The Other Me
‘Life’s Short Interruption: Part II’
viii.
Allie and I fought again when she wanted to go away for about four days, and I refused because I didn’t want to leave Wolf. She asked me how long I would plan my life around Wolf, fearing this could go on indefinitely. On the supplements, Wolf looked better than she had in years and the psychic healer claimed she’d recover, but I was tentative – this was cancer we were dealing with. There seemed an inevitability about it.
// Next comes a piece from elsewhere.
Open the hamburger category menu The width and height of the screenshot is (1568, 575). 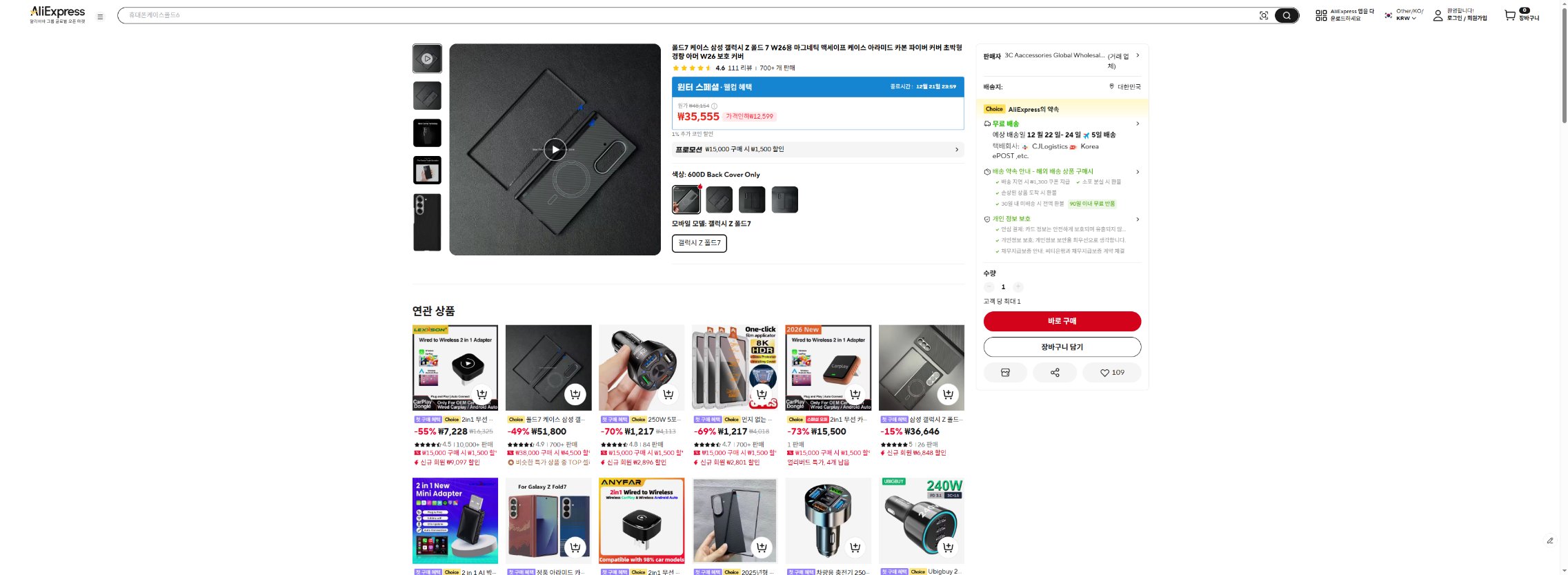[x=100, y=17]
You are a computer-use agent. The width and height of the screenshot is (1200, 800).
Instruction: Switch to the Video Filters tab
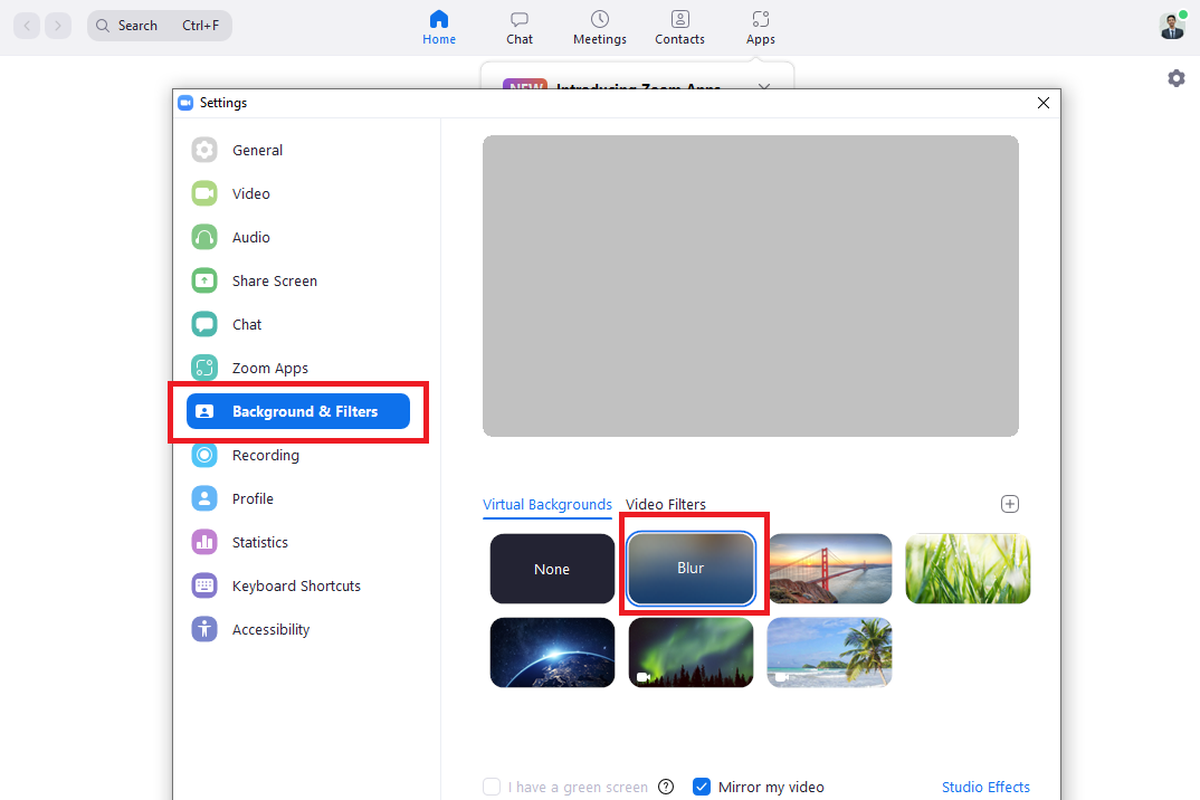point(665,504)
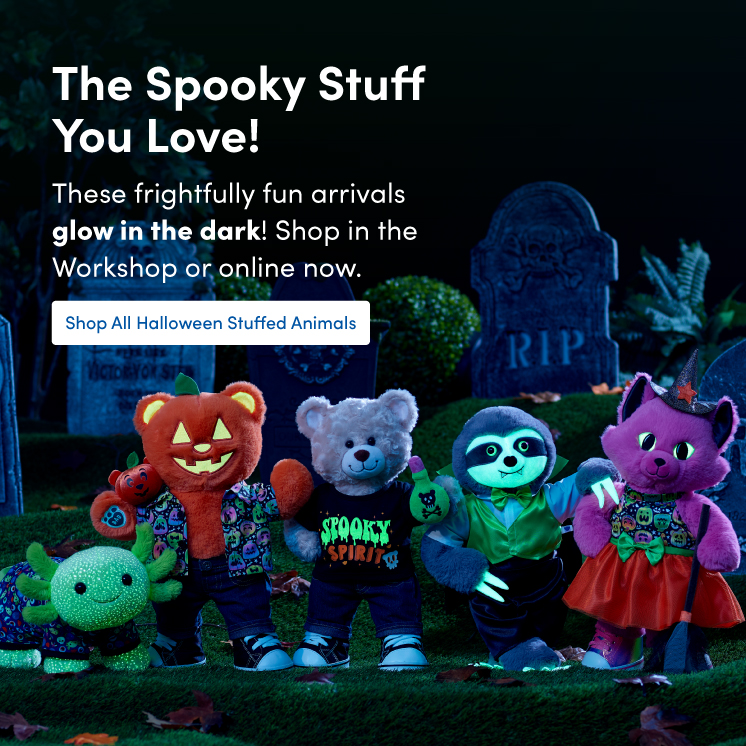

Not for Allie. She was infuriated that now that she wanted to get on with the relationship, we were planning our lives around my dog. We argued violently. I told her to go find somebody to fit her needs. She backtracked, but I was disgusted by her lack of compassion in what were unique circumstances – you’re not always going to have a dog suffering from cancer, so why behave like this was an everyday occurrence?
In the end, she went away with the kids.
I stayed home with Wolf.
That week, Wolf worsened. She had trouble getting up and sitting down, and her hind leg swelled up. We called a mobile vet to see her, but before he could visit, and as the weather surged past forty degrees, Wolf deteriorated and refused to move. I had to pick her up and take her into the basement, where it was cooler. For a while, she remained lucid, but as the day went on it was like she wanted to sleep, but was forcing herself to stay awake for us. She fell semi-conscious and salivated at the mouth. I picked her up and my brother and I rushed her to her vet. By the time we’d gotten there, her eyes were glazed and she was catatonic. The vet examined her, telling us that the tumour was bigger, and that her lymph nodes had shut down, hence the swelling in her left hind-leg. He suggested two courses of action: we could take her to Essendon Veterinary Hospital, where they’d put her on a drip and see how she responded overnight – although that meant this would probably just happen again; or, as she’d fought this as far as she could, we could take the humane option.
My brother and I held her as the vet injected her, and Wolf drifted off to sleep for the last time. It was precisely two months to the day when the vet had first discovered the lump in her stomach.
I don’t know if she was aware that we were there. I hope she was, because it was the very last thing I wanted to give her, as she slipped away. But it played on my mind that I hadn’t really gotten to say goodbye – not in a way that she was aware of.
Returning home, the house felt alien without her. There were reminders everywhere – her food and water bowls; her couch, now empty; even the absence of fur she shed everywhere. It was wrong that those things had changed. Everywhere I looked, she was absent in some way.
I SMSed Allie, and she told me that she wished she could be here for me. All I could think about was how angry she’d gotten at me for refusing to go away. If I had, I wouldn’t have been here for Wolf’s final days. She may have been a dog, but as anybody who owns a dog knows, a dog loves you unconditionally, accepts you unquestioningly, and never judges you. People generally don’t do that for you. Dogs do.
After Wolf being here for me for almost thirteen years, I’m not sure I could’ve lived with not being around for her final day.